In the crypto node library there are many functions labeled update (example, example, example). The documentation is good, however every doc simply explains the function of update with 'Updates...'
For example:
hmac.update(data[, inputEncoding])
Updates the Hmac content with the given data, the encoding of which is given in inputEncoding and can be 'utf8', 'ascii' or 'latin1'. If encoding is not provided, and the data is a string, an encoding of 'utf8' is enforced. If data is a Buffer, TypedArray, or DataView, then inputEncoding is ignored.
My question is "Please explain what it means to update in this context"
The update methods updates the internal state of the HMAC algorithm with the given input. A method called update is almost universally combined with some kind of final method (sometimes called doFinal or similar to avoid a name conflict wit a keyword named final). This final method performs the last update of the internal state and performs any final operations.

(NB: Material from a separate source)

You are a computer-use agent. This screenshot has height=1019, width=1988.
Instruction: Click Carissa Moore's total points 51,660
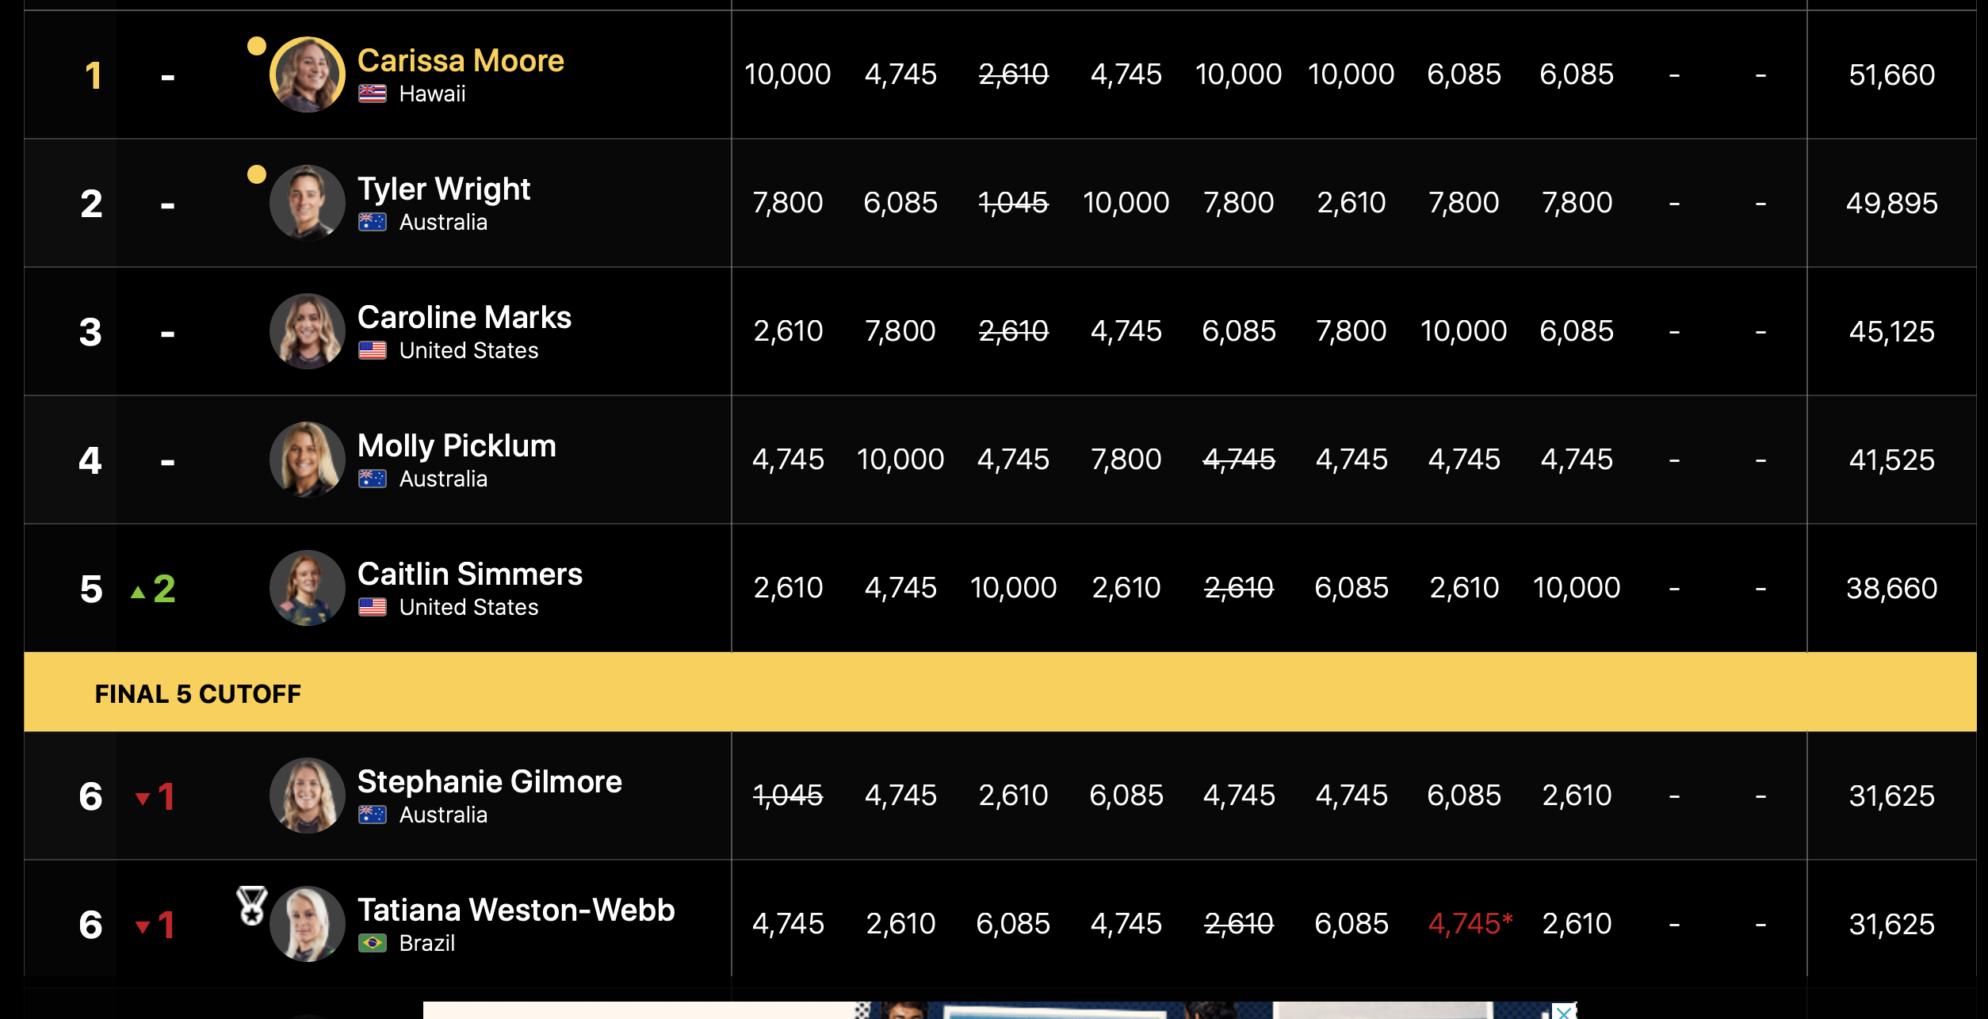1891,75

In the case of HMAC it performs the final hash over the o_key_pad and the hashed i_key_pad and of course the message. The final method may also be called differently; for instance for HMAC it is called digest to calculate the final digest, i.e. the output of the HMAC calculation.
The update method was created to allow streaming large messages using multiple updates. The final method is necessary so the algorithm knows the end of the message has been reached and the final operations can be performed.
Signature generation and HMAC calculation have rather identical purposes; one is using symmetric key and the other an asymmetric key pair. But generally the signature generation / verification works almost identical to HMAC generation / verification.
If encryption is used then update may also return ciphertext or plaintext output. If it does depends on the algorithm and algorithm implementation what is returned, and when. For instance, if you call CBC mode then at least a block of plaintext / ciphertext needs to be buffered before any block encryption / decryption can take place. In principle counter mode however could directly return the ciphertext for the specific bytes; this is the online property of a stream cipher. The implementation may however also decide to buffer the plaintext / ciphertext until a full block is available.
In case of NodeJS, there is also an implementation of CCM mode. This mode has special requirements for both update and final. update may be called just once, and final
must be called precisely once. CCM mode works with a packet format which cannot be updated using a stream, so multiple updates would break CCM (which includes the size of the message at the front of the calculation of the authentication tag). Finally, final is required to be called to create / verify the authentication tag.
Notes:
Usually the initial, internal state is set either during creation or by using an explicit initialization method. NodeJS clearly has opted for initialization during creation of the objects.
Hash algorithms also require buffering of plaintext because they can only operate on blocks of plaintext (512 bytes for SHA-256 and 1024 bytes for SHA-512, to be precise). This is however transparent to the user of the hash functions as they generate no intermediate output. HMAC, being based solely on a hash function and some XOR'ing, has of course the same requirements and therefore needs buffering.
Sometimes the update functionality is also required because not all of the message is available at the same time or within the same array. TLS, for instance, authenticates all the send / received handshake messages, so update is called whenever the next message becomes available.
Other algorithms that do not handle large messages generally do not include an update method. For instance PBKDF2 doesn't use update because there is no reason to stream the password or salt; they are simply given using a single variable.